Hola observa que codigo se visualiza en el c.i, no creo sea un mosfet.


----------



## max synyster (Ago 6, 2013)

Intenté verlo pero parte de que el pedazo derretido dificulta la visibilidad, el codigo esta muy borroso, gracias por responder.


----------



## el-rey-julien (Ago 6, 2013)

el componente señalado es un ic (circuito integrado) ,no es un mosfet


----------



## morta (Ago 6, 2013)

que marca es la tablet? que fabricante? que datos tiene el pcb como para identificarlo? que procesador? cuanta ram? etc etc etc


----------



## el-rey-julien (Ago 6, 2013)

morta dijo:


> que marca es la tablet? que fabricante? que datos tiene el pcb como para identificarlo? que procesador? cuanta ram? etc etc etc



y para que? si es casi imposible que pueda conseguir el ic y muchos menos reemplazarlo,dado el conocimiento del compañero,,,,,
digo,,,ya le dijeron que era un mosfet


----------



## mtssound (Ago 6, 2013)

Chauuuu... se quemo un micro, ni chance..


----------



## el-rey-julien (Ago 6, 2013)

supón que lo consiga,tiene que tener una estación de soldado ir y la experiencia ,encima cuando sacas esos ic siempre le volás una pista,haun si no la volara,no es sencillo reemplazar un ic de esos


----------



## capitanp (Ago 7, 2013)

El componenete se llama "chau alpiste tu tablet"


----------



## miguelus (Ago 7, 2013)

Buenos días.

Ese Integrado puede ser  cualquiera, no tiene importancia, el verdadero problema sería conseguir desoldarlo sin dañar nada más, para desoldar ese tipo de componentes se utiliza aire caliente.
Si hemos sido capaces de conseguir uno igual estará la cuestión de soldarlo en su lugar sin causar ningún estropicio en la placa.
También hay que tener en cuenta que a la placa se le han metido 19Vcc, ese Integrado se ha quemado, podemos pensar que otros muchos componentes, aún sin llegar a quemarse, habrán sufrido y estarán deteriorados.

Lo mejor es buscar un nuevo uso para ese equipo, p.e. lo podemos utilizar como Pisa Papeles.

Sal U2


----------



## Scooter (Ago 7, 2013)

La típica solución es comprar uno igual con la pantalla rota


----------



## miguelus (Ago 7, 2013)

Scooter dijo:


> La típica solución es comprar uno igual con la pantalla rota




Y si la pantalla está intacta... pues mejor 

Sal U2


----------



## Alloy (Ago 10, 2013)

El tipo de encapsulado es un thin qfn.
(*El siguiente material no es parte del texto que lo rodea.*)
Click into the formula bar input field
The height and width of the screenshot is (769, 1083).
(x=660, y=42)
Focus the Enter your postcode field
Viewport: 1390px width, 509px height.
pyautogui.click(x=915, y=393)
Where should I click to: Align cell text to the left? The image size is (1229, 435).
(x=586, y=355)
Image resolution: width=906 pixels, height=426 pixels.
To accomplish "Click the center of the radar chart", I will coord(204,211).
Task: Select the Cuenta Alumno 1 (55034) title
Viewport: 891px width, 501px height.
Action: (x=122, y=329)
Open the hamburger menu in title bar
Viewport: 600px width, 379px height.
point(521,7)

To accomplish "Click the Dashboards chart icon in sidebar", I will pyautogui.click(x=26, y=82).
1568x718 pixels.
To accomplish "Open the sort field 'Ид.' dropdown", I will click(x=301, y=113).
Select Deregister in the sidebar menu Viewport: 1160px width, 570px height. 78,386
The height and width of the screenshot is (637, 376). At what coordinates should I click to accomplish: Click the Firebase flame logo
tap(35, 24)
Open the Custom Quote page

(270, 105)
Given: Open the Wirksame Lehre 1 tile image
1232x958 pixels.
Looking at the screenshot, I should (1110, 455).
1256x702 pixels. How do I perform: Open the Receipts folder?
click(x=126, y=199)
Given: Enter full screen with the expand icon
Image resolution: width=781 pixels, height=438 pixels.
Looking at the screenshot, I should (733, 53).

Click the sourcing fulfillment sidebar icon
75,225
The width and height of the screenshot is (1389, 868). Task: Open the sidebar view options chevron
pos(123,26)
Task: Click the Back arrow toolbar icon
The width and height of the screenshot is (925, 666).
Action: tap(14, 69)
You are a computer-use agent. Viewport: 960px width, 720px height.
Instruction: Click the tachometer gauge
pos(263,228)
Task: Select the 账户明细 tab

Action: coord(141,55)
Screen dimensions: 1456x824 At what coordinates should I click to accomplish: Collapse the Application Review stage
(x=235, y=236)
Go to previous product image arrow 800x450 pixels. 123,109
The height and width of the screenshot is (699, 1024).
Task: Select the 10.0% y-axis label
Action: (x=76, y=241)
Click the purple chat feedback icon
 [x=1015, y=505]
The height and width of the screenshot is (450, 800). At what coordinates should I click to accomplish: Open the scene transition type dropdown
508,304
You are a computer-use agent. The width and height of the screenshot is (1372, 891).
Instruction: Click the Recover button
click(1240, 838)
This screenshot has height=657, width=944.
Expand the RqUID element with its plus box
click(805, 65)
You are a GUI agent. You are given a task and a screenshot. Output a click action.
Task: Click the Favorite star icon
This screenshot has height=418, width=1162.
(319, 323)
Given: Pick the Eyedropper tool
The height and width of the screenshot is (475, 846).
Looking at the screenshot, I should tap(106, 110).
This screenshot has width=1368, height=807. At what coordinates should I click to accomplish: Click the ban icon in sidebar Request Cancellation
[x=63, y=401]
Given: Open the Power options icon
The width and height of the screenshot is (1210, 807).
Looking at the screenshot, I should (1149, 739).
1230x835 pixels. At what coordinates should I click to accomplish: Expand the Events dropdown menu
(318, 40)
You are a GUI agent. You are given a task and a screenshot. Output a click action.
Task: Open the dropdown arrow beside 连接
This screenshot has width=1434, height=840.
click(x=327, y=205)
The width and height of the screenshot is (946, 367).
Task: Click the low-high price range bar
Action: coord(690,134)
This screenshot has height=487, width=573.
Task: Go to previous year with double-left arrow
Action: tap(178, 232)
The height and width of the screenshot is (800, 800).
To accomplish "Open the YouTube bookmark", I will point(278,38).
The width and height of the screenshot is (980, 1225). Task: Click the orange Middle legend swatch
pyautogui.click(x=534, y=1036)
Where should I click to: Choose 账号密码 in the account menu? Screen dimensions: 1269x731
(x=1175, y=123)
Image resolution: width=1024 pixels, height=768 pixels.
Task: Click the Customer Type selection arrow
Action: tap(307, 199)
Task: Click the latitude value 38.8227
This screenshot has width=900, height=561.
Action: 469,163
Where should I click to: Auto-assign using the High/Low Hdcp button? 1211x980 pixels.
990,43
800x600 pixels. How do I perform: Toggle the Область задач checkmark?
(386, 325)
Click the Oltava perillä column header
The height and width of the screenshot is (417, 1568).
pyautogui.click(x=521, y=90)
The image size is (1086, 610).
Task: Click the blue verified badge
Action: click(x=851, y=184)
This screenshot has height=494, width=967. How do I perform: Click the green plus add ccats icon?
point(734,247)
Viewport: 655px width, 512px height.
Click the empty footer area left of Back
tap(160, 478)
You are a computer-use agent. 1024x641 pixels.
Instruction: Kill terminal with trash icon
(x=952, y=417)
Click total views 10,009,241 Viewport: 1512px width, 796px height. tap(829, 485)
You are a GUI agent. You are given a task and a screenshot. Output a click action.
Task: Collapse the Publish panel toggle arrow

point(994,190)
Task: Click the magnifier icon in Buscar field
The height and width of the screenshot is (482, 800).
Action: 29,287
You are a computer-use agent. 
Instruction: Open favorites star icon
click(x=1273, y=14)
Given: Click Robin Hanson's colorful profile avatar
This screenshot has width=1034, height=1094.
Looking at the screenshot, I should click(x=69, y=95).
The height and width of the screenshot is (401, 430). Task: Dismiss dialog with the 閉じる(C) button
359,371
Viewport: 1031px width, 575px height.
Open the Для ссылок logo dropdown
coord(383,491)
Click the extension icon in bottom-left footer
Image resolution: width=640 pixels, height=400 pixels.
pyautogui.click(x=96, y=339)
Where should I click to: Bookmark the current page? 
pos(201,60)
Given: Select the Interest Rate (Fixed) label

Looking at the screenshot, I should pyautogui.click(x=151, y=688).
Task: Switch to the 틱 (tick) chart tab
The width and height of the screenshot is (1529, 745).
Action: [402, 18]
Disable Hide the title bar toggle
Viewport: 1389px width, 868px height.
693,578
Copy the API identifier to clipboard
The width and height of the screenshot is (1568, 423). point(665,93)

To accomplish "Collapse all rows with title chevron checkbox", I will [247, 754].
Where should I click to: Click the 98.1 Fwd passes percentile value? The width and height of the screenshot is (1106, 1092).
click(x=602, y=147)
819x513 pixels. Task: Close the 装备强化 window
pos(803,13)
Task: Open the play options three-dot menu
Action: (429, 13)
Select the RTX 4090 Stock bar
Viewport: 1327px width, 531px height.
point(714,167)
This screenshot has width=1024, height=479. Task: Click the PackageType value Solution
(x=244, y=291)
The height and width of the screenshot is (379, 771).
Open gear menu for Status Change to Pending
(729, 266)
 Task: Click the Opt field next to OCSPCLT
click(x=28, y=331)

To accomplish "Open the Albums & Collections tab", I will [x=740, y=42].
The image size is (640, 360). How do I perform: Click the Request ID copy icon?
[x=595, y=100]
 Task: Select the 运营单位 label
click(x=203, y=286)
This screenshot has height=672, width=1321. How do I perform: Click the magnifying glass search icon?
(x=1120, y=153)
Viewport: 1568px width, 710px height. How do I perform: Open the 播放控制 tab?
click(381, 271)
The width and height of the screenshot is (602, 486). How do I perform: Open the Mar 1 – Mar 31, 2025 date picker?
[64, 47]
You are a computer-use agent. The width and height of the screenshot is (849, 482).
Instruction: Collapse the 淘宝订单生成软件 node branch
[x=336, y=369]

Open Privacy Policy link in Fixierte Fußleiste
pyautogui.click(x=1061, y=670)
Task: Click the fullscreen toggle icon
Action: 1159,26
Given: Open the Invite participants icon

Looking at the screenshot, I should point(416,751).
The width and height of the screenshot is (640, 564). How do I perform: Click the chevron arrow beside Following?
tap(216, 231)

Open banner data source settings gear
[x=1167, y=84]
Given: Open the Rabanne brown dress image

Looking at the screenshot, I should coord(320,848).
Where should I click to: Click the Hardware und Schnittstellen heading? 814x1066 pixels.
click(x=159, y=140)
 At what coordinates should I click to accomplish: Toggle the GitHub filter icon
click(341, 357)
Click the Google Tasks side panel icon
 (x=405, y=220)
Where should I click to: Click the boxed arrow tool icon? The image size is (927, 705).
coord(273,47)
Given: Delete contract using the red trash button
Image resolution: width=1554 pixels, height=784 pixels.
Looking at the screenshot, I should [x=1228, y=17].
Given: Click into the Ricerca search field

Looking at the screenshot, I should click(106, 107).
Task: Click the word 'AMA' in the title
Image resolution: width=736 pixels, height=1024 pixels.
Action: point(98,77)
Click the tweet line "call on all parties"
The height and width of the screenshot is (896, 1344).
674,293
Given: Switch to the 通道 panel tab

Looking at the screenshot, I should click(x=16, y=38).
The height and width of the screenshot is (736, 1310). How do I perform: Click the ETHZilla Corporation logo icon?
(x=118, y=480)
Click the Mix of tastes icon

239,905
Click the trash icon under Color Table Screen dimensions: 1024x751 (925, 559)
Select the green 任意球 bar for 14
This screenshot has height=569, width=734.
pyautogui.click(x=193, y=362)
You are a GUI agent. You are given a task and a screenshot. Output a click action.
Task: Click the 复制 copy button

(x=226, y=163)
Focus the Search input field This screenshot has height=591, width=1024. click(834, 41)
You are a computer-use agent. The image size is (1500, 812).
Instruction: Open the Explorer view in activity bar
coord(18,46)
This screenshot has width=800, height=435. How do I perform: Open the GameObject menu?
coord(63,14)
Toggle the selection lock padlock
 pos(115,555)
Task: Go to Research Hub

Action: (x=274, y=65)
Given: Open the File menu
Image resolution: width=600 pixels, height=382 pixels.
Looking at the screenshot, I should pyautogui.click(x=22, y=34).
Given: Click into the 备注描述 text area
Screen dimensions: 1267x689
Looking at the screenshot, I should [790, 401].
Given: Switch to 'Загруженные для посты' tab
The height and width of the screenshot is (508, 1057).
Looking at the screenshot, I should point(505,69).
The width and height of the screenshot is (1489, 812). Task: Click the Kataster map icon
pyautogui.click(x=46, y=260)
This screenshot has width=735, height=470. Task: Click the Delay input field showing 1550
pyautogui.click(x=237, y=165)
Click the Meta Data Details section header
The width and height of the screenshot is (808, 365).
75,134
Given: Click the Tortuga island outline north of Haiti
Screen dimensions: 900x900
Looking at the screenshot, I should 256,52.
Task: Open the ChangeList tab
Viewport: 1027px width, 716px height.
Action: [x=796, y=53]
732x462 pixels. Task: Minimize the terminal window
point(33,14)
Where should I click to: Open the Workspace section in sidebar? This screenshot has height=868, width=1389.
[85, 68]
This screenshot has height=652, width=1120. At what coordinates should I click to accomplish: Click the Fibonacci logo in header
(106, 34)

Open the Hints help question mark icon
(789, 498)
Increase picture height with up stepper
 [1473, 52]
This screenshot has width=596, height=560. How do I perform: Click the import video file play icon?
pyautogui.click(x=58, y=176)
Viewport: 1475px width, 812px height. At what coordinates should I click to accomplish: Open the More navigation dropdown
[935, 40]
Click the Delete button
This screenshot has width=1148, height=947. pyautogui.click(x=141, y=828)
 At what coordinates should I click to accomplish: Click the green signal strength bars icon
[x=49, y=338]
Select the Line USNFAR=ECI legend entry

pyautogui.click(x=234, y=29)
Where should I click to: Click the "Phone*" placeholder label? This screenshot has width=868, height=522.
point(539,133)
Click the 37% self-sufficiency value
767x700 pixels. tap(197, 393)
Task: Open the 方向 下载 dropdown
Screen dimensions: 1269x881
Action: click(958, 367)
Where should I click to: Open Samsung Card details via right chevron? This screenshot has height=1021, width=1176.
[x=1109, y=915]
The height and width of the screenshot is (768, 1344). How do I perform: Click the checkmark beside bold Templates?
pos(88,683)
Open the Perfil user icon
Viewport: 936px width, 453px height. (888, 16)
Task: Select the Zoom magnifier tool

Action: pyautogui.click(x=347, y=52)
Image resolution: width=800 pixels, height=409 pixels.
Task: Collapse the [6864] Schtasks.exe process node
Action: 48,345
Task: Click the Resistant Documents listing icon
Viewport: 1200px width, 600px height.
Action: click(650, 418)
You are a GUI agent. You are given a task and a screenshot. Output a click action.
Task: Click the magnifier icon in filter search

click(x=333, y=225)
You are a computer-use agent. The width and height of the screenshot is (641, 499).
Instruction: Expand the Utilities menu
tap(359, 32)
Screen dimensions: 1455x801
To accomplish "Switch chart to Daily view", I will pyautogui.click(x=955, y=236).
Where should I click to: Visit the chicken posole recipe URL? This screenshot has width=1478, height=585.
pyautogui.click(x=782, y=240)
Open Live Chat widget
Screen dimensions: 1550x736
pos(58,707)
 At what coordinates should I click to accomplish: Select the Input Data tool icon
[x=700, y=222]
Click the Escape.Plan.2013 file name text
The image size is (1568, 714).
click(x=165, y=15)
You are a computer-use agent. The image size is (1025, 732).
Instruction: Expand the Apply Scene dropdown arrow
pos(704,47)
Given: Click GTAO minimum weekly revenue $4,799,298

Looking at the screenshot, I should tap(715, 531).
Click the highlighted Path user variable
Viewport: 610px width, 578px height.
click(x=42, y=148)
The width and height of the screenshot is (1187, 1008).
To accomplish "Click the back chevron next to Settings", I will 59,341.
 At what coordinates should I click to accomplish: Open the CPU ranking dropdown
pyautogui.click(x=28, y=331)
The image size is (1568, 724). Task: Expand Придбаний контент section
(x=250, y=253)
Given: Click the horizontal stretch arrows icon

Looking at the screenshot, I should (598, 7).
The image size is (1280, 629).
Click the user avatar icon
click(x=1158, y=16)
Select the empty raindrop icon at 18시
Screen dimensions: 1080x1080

Vas a llorar sangre para alinearlo y soldarlo con una estacion de aire, ya que ese ic resvala en el pad cuando le das con aire, te lo digo por exp. Para extraerlo necesitaras un precalentador ya que la base del ic tiene una chapita bastante grande que va soldada, o meterle tanto calor que comprometas el componente. Si no tienes mucha experiencia con la estacion de aire no creo que lo consigas...

Probablemente sea un convertidor dc dc, o el regulador de carga y bateria. Aun confirmando algo de lo que te dije necesitas la matricula.


----------



## fdesergio (Ago 10, 2013)

Lo que tenes que conseguir es otro amigo  porque ese de amigo no tiene nada   o prestale tu tv LCD  a ver que pasa, chauuuuuuuuu

PD: Susceptibles no leer este mensaje y menos responder.


----------



## blanko001 (Ago 11, 2013)

Compra una tablet idéntica por ebay...etc, la desarmas y encuentras el componente que necesitas. Lo extraes y lo reemplazas bajo todas las "marañas" que hay que hacer y luego pruebas si funciona, aveces se daña un conjunto de componentes.

No necesito explicar que lo mejor es comprar otra y ya. Lo digo por lo casi imposible de conseguir el IC. A menos que encuentres la forma de viajar a china e ir directamente a la fabrica del aparato.


----------



## max synyster (Sep 30, 2013)

Pues la verdad es que sigo aprendiendo, ya me imaginaba que era casi imposible echarla a andar de nuevo, de todas formas ya se consigio otra y me quedé con la inútil por si se llegara a ocupar  gracias por la ayuda!


----------